Physiological needs - food, water, shelter and warmth - fill up the base. "These are the most important," he says. "Like bread and water."
He writes our emotional needs next: safety goes right above the base, then love on top of that, and above them both, esteem.
The first four bodily needs, safety, love, and esteem we call deficiency needs, he says. "They're like food. When you don't have enough, you hunger for them."
At the very tip, he leaves the fifth section blank. The section seems chincy and small, like a bottle of expensive perfume, and I wonder what makes it so special. Why so little of it to go around? Is it bad for us? Does it rot out our teeth and make us fat, like sugar? I lean forward, rapt.

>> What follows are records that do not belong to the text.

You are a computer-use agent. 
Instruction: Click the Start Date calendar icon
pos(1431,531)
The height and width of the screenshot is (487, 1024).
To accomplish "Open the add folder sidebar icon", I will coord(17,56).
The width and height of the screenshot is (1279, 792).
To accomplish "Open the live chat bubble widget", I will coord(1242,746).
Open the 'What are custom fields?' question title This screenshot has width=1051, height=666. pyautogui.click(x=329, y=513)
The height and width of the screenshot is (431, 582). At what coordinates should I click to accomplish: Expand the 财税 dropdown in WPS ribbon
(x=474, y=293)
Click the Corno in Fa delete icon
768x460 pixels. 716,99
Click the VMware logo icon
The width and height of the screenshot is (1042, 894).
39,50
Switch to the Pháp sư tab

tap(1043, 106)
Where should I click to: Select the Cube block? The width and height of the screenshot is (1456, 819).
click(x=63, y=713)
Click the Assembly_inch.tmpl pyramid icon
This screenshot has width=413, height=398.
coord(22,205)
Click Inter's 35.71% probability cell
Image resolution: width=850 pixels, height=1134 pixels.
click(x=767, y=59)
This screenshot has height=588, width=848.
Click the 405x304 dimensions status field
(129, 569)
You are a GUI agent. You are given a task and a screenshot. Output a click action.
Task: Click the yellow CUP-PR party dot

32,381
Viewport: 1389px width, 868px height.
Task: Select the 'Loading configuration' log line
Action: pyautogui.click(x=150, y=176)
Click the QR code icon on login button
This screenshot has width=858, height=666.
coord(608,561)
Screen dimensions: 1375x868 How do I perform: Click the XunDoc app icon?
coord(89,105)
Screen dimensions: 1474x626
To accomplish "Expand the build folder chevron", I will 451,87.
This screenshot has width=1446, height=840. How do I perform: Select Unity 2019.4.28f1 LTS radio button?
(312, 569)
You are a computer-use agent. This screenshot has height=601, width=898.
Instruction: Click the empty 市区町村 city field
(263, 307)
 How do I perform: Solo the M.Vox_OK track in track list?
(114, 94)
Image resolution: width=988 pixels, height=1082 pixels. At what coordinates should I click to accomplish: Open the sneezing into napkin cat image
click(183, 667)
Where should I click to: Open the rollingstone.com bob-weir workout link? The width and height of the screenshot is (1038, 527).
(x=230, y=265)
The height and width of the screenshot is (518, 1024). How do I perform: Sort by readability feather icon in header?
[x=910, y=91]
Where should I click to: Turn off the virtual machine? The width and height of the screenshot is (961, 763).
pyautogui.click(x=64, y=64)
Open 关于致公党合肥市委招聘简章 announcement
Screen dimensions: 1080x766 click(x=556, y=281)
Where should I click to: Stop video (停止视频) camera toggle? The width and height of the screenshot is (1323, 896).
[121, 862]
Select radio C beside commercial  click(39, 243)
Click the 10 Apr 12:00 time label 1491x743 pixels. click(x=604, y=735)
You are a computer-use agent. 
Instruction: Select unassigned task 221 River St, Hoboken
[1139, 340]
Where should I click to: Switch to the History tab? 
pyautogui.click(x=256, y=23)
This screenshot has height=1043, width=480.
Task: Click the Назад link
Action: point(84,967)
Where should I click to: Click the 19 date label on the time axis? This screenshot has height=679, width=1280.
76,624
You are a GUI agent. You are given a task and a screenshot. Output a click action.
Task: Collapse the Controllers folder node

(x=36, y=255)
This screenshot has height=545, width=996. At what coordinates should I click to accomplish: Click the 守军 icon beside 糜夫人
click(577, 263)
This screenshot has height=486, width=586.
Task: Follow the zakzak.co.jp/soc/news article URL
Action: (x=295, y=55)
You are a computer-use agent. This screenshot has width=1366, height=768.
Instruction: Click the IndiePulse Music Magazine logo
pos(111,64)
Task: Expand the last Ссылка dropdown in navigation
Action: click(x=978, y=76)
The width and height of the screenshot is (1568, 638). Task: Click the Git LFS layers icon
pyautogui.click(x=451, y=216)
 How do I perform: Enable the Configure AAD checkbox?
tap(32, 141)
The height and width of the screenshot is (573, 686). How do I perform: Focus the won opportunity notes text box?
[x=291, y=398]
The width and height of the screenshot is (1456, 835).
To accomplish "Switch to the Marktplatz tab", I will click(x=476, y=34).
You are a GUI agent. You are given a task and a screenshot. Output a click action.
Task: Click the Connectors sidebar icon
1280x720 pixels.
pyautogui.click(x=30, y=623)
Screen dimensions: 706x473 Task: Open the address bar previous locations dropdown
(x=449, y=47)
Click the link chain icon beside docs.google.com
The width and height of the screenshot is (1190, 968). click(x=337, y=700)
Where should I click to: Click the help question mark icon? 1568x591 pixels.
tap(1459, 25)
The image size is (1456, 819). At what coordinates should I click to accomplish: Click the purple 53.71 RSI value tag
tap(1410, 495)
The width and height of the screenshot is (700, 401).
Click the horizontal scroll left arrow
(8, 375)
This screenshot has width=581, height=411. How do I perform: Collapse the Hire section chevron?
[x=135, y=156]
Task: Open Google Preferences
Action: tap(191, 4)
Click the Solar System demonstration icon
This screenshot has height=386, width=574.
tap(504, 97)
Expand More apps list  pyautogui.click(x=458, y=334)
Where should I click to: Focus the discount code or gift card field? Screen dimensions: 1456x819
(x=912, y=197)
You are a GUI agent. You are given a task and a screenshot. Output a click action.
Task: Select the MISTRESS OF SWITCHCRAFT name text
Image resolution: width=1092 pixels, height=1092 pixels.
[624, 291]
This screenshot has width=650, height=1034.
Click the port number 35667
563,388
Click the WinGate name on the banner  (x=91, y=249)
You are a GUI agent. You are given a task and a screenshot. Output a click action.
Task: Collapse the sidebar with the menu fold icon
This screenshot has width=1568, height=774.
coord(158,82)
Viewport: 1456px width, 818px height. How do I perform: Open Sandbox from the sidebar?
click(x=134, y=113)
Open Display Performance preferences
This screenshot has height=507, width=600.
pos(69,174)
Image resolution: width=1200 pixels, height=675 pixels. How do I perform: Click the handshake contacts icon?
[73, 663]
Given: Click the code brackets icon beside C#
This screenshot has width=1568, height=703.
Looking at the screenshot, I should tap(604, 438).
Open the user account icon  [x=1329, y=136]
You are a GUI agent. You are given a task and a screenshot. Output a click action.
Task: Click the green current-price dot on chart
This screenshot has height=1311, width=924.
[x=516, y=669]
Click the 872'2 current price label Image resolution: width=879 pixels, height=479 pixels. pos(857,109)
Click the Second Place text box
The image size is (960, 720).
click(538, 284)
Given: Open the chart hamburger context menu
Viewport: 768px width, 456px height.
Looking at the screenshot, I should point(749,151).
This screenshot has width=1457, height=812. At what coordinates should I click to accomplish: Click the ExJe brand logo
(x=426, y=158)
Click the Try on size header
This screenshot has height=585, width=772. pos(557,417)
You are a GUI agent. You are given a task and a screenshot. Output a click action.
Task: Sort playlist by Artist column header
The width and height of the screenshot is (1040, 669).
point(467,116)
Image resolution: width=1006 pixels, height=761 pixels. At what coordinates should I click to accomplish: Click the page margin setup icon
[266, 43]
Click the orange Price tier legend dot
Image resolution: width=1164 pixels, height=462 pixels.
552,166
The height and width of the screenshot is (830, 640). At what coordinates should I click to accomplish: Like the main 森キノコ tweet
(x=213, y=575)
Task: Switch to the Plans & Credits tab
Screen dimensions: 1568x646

Inside the tip, my teacher writes self-actualization. When a person becomes self-actualized, she discovers her authentic self and sets out to achieve her true calling in life, he says. She becomes whole.
He explains that self-actualization is not a deficiency need like the others, but rather a growth need, only activated when all the lower needs are met. According to him, we cannot long for actualization if we are starving or tortured or unloved.
I copy down the triangle in my notebook and slide my finger up from the base to the tip, like Im pushing a game piece across a board. I am suspicious of the hierarchy, how according to Maslow each need is separate and distinct as if food is not mixed up with safety, and love is not a bodily need, an ache deep inside your muscles, a cold longing close to your bones.
Self-actualizated people hunger for truth and beauty, personal growth, new knowledge, harmonious aesthetics, and symmetry. Symmetry. I think about my right hip, higher than the left because I was born with broken hips that healed funny.
"Another way to think of self-actualization, my teacher says, is when you understand and embrace your identity. When you know who you are.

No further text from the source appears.